------ Records to use ------
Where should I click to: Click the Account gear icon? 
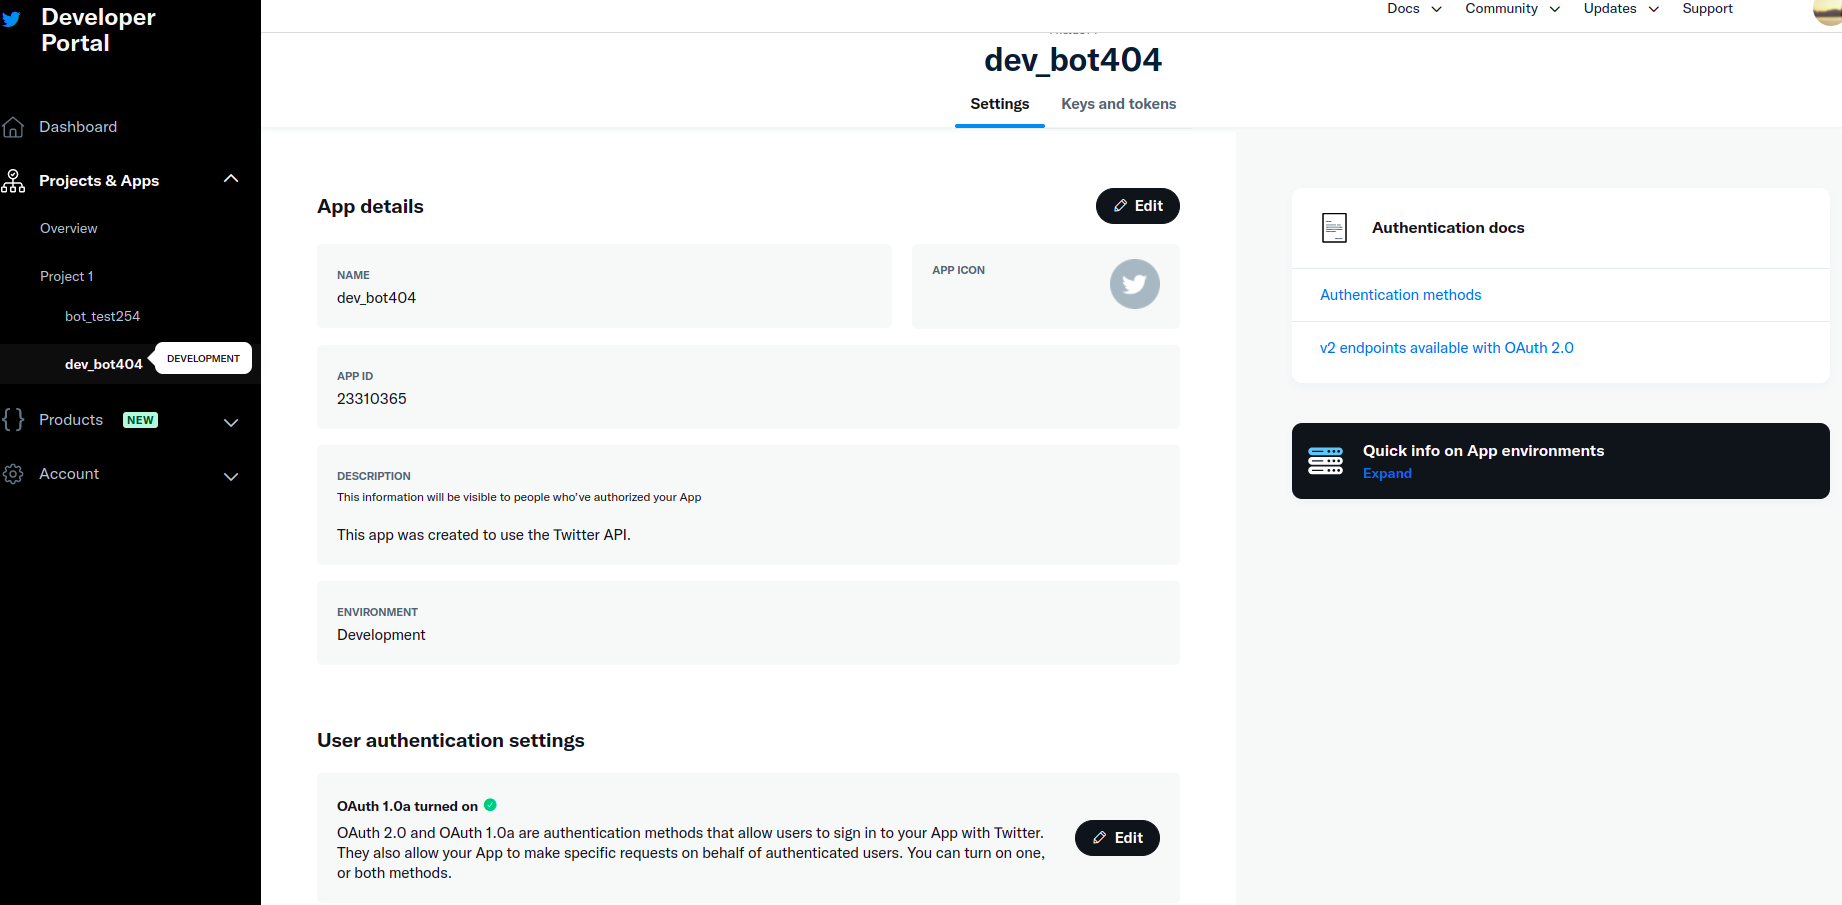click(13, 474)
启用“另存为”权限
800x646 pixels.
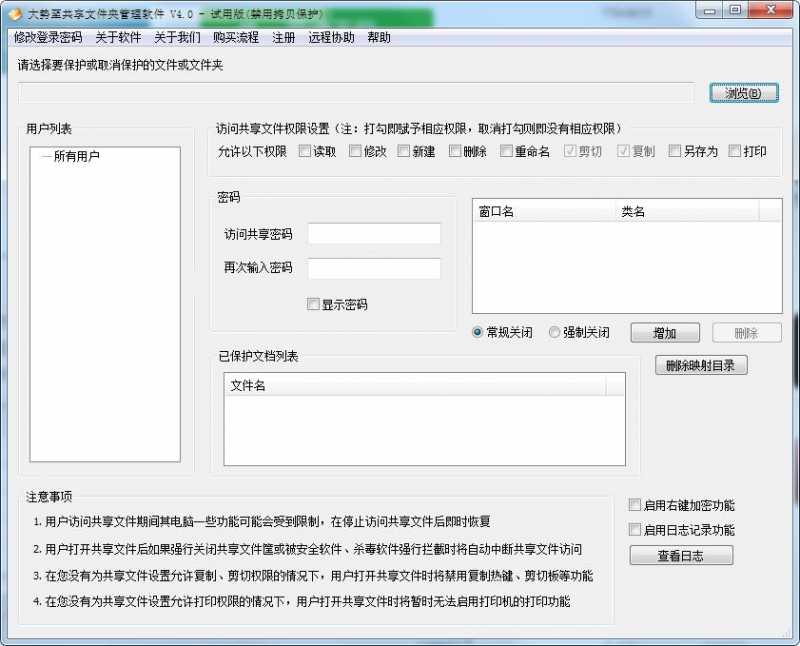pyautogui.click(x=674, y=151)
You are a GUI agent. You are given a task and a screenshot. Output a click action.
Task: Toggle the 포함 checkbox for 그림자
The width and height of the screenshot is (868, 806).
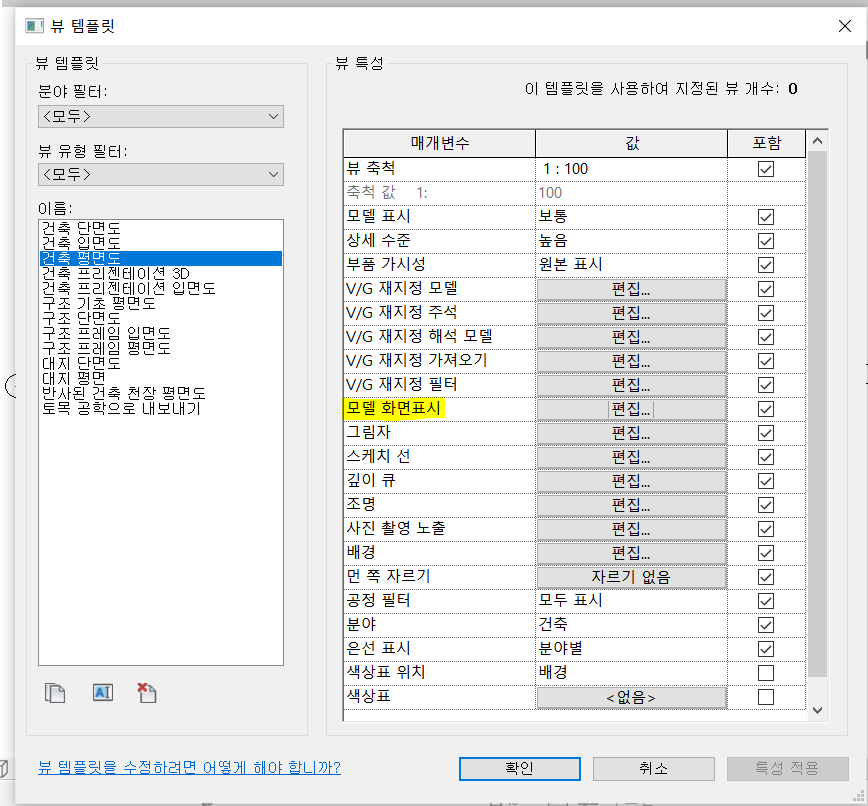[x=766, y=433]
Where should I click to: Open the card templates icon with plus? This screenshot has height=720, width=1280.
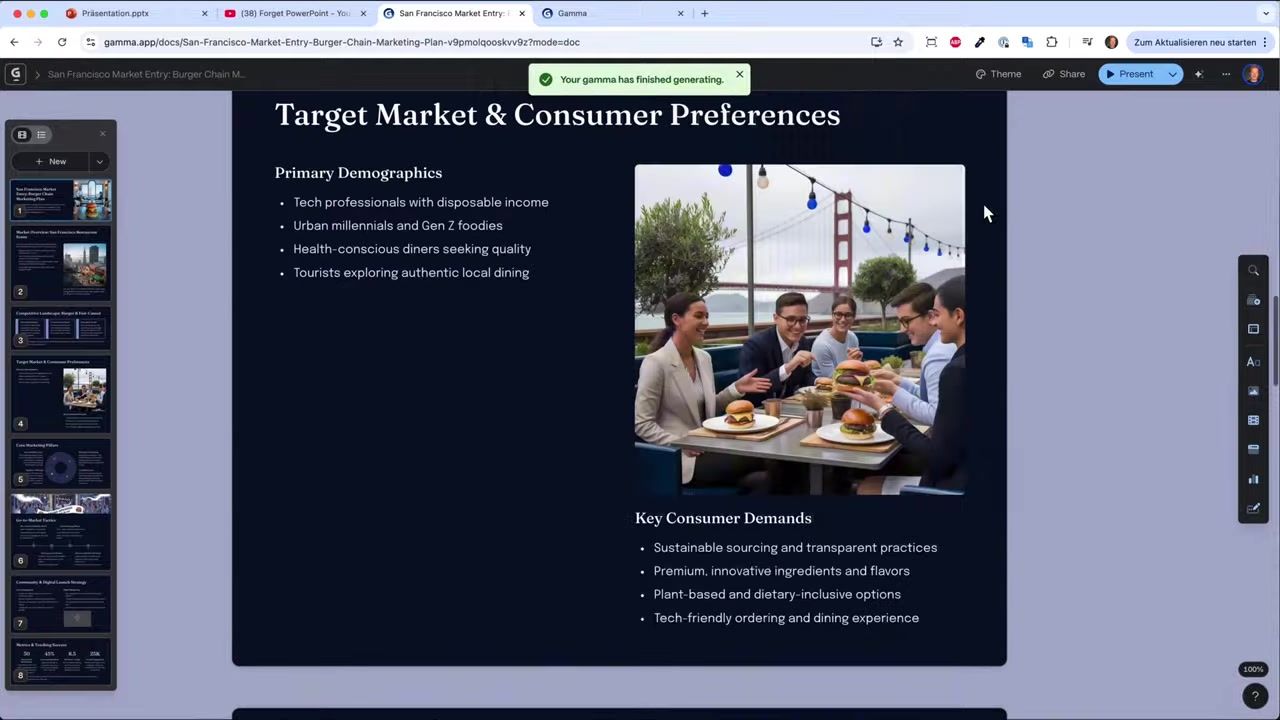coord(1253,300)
------
Render every line of the data above as a Markdown table with the columns "Row" and "Entry," numbering each line and omitting blank lines. Leave the pictures out of the answer.

Exercise output =>
| Row | Entry |
|---|---|
| 1 | Where should I click to: Click the Account gear icon?  |
| 2 | click(13, 474) |
| 3 | 启用“另存为”权限 |
| 4 | 800x646 pixels. |
| 5 | pyautogui.click(x=674, y=151) |
| 6 | You are a GUI agent. You are given a task and a screenshot. Output a click action. |
| 7 | Task: Toggle the 포함 checkbox for 그림자 |
| 8 | The width and height of the screenshot is (868, 806). |
| 9 | [x=766, y=433] |
| 10 | Where should I click to: Open the card templates icon with plus? This screenshot has height=720, width=1280. |
| 11 | coord(1253,300) |